HASTALIĞIMLA İLGİLİ BELGE İMZALATIP, İŞTEN ÇIKARDILAR
İşyerinde doktorlar tarafından 6 ay da bir akciğer filmi çekildiğini aktaran Ünal, “Bu çekilen filmlerin sonuçlarını bizimle hiç paylaşmazlar, sonucu sadece işveren biliyordu, hasta olan işçiler bu filmler sonucu belli olunca işveren tarafından işten çıkarılıyordu. Bir gün işveren yanına çağırarak, işten çıkarıldığımı söyledi ve bana ‘Hastalığımdan dolayı ayrılmak istiyorum’ yazan bir kağıdı zorla imzalattırdılar. Ama bana silikozis ve koah hastalığına yakalandığımı söylemediler. Daha sonra bir başka madene iş başvurusuna gittiğimde bana, ‘Senin ciğerin bitmiş, seni işe alamayız’ dediler. Ciddi bir hastalık sürecinden sonra İzmir’de meslek hastalıkları hastanesine gittim ve ciğerimde oluşan ağır tahribat sonucu tozlu bir işte çalışmamam yönünde bir sağlık raporu verildi.
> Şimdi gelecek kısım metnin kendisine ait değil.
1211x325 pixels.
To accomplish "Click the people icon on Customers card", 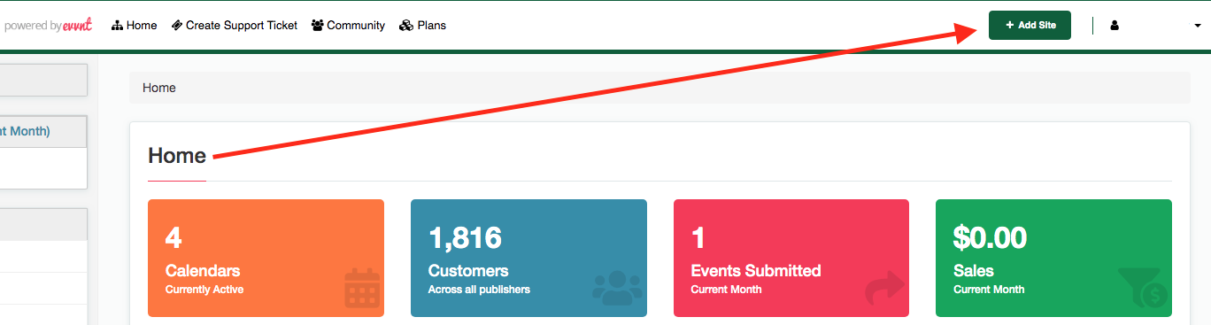I will [x=619, y=288].
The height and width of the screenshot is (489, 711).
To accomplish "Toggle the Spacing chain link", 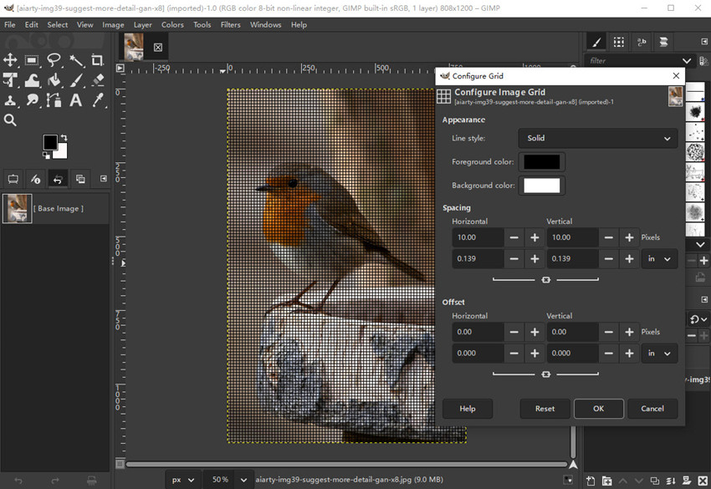I will point(546,279).
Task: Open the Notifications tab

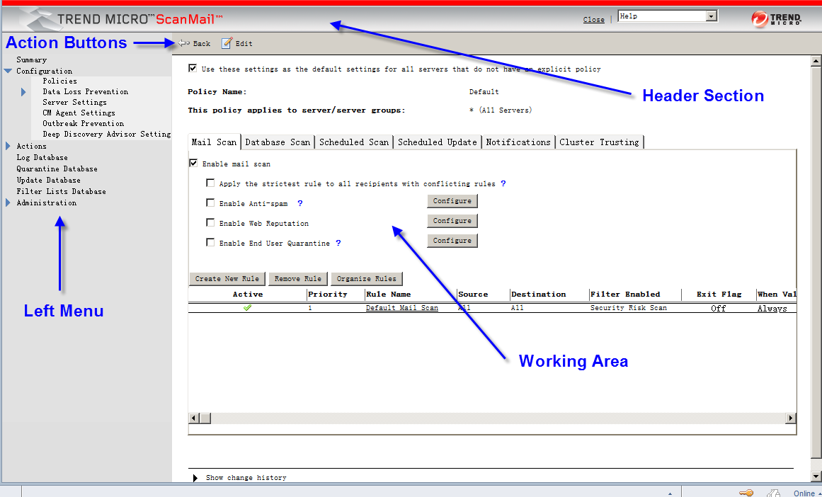Action: click(x=518, y=142)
Çalıştığım maden şirketine giderek hastalığımla ilgili neden bilgi vermediklerini ve mağdur olduğumu belirterek geçinemediğimi belirttim. Bana 250 TL vererek bir daha şirketin adını bir yerde konuşmamamı söylediler. Şimdi belediyede çöp işçiliği yapıyorum ve bu iş de hastalığımı daha kötü etkiliyor fakat bir çocuğum var ve onun için çalışmak zorundayım. Bakın Çine’nin nüfusu 50 bin ve bunların 4-5 bini maden ocaklarında bu koşullarda çalışıp, bu meslek hastalıkları ile boğuşan insanlar. Bu durumda olan sadece ben değilim kahvehanede bütün işçiler bu durum üzerine ne yapabiliriz diye düşünüyor. Bu durumda olan bütün işçilere bu yaşadığımız sorunlar için birlikte olmamız gerektiğinin belirtmek istiyorum” diye konuştu.
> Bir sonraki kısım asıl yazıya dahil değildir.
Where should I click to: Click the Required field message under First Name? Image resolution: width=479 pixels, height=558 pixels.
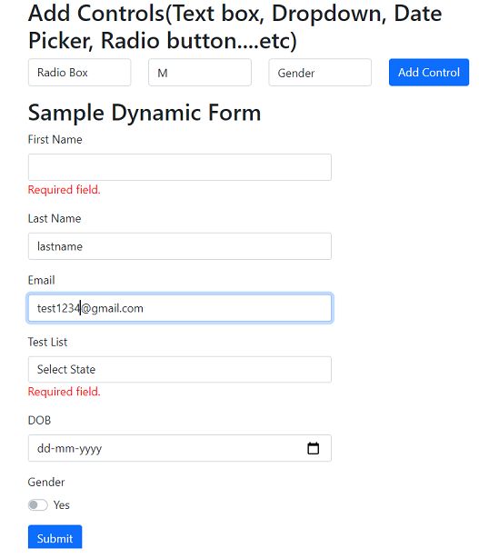pyautogui.click(x=64, y=190)
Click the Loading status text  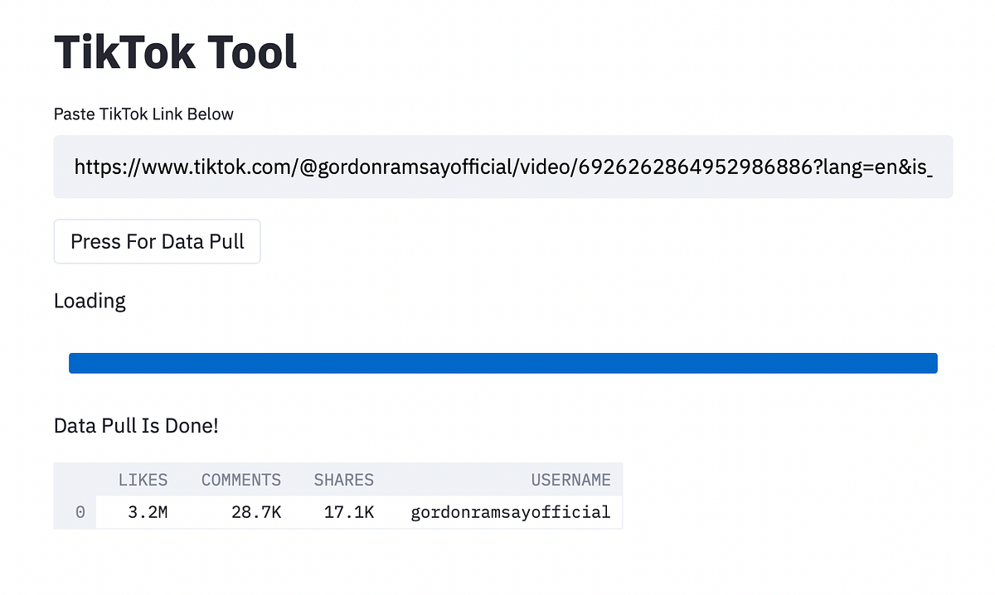(90, 301)
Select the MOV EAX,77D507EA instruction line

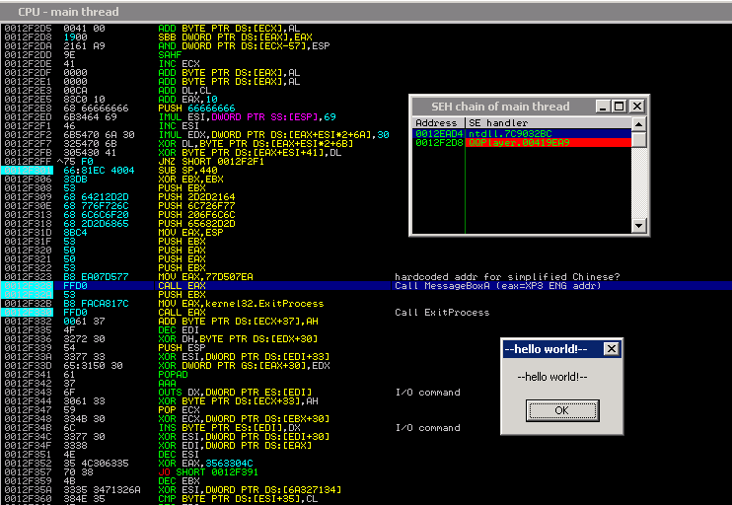point(205,277)
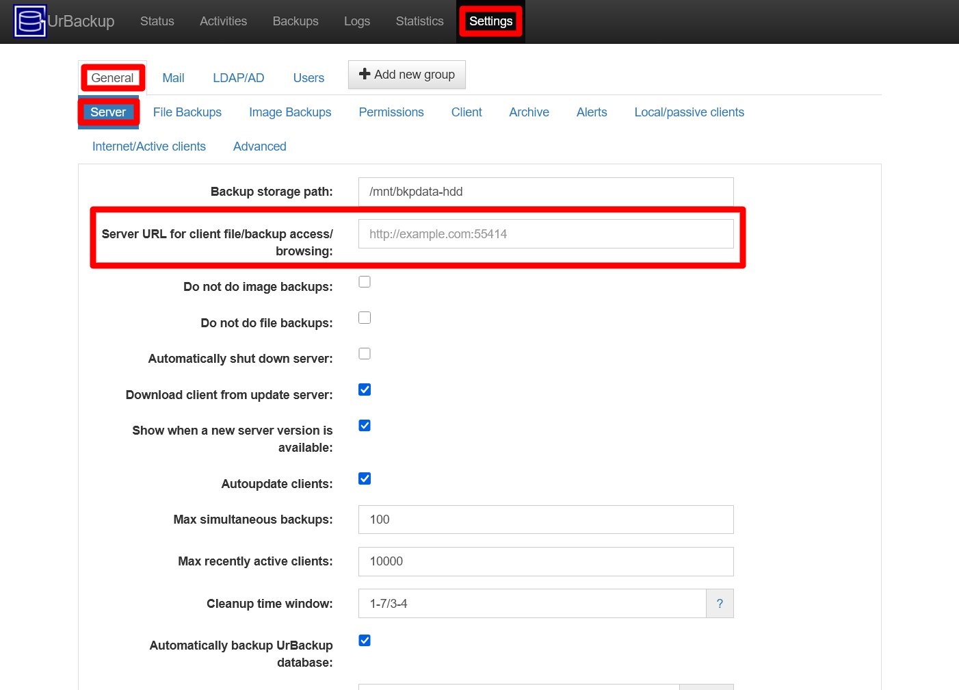Open the LDAP/AD settings tab
The height and width of the screenshot is (690, 959).
tap(238, 77)
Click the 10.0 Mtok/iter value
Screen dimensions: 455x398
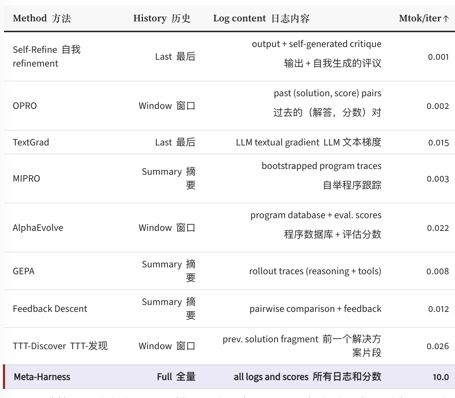[441, 377]
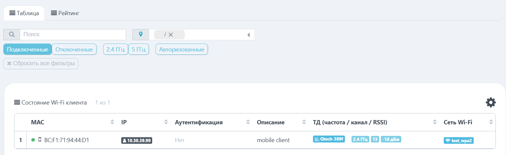Open table settings gear icon
Image resolution: width=506 pixels, height=155 pixels.
tap(491, 103)
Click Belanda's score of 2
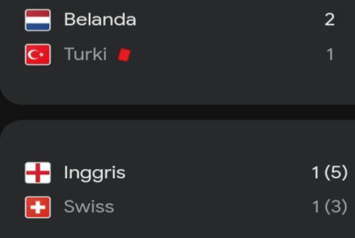355x238 pixels. click(x=329, y=20)
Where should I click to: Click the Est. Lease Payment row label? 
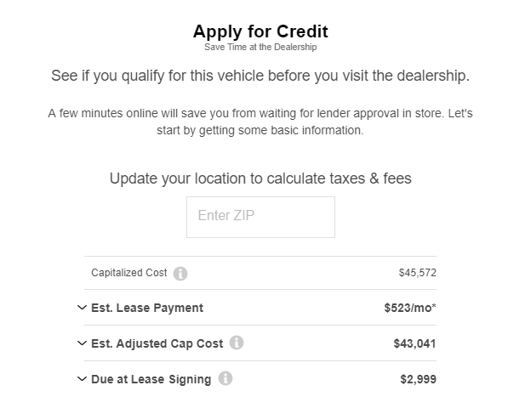(147, 308)
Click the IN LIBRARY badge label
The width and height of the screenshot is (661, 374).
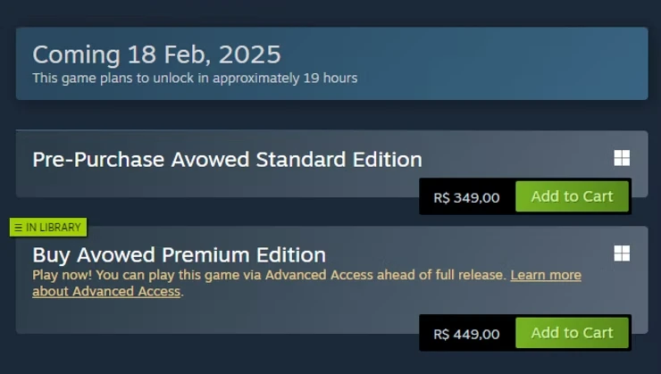point(53,228)
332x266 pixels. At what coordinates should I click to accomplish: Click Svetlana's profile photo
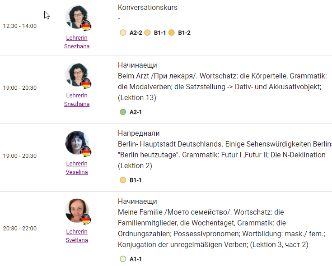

Kaltun Maden’de çalışan bir diğer işçi Mehmet Geniş ise şunları söyledi: “Ben de işe 1991’de başladım ve 97’de silikozis hastalığına yakalandım, şirkette bulunan tesis müdürüne benim tedavi olmam gerek dediğim zaman bana ‘Yerine birini bulamadan, gidemezsin’ dedi. Ankara Meslek Hastalıkları Hastanesine gittim ve bir ay tedavi oldum, hayatımda hiç sigara içmedim, ama bu kuartz madeni sigaradan 20 kat daha zehirli bir maden, ciğerlerim çok ağır tahrip oldu.” İşyerinde meydana gelen kazalarda yakın arkadaşlarının can verdiğini dile getiren Geniş, “İşyerinde en ufak işçi sağlığı ve iş güvenliği semineri yapılmıyordu. Şimdi bile Çalışma Bakanlığı müfettişleri gelmeden 2-3 hafta boyunca üretim yapılmıyor, bütün önlemler alınıyordu. Müfettişler daha Çine’ye gelmeden yiyecekleri yemekler bile hazır oluyordu. Fakat müfettişler Aydın’ı terk etti mi o 3 hafta üretim yapmamanın acısını bizden çıkarıyorlardı. 5 senede bir sağlık kontrolü yapılıyordu ve bu kontrollerden çekilen akciğer filmleri bize kesinlikle verilmiyordu. Sonra anladık ki patron kontrollerden sonra silikozis hastalığına yakalanan veya yakalanmak üzere olan işçileri haber vermeden işten atmanın bir gerekçesi yapıyordu” diye konuştu.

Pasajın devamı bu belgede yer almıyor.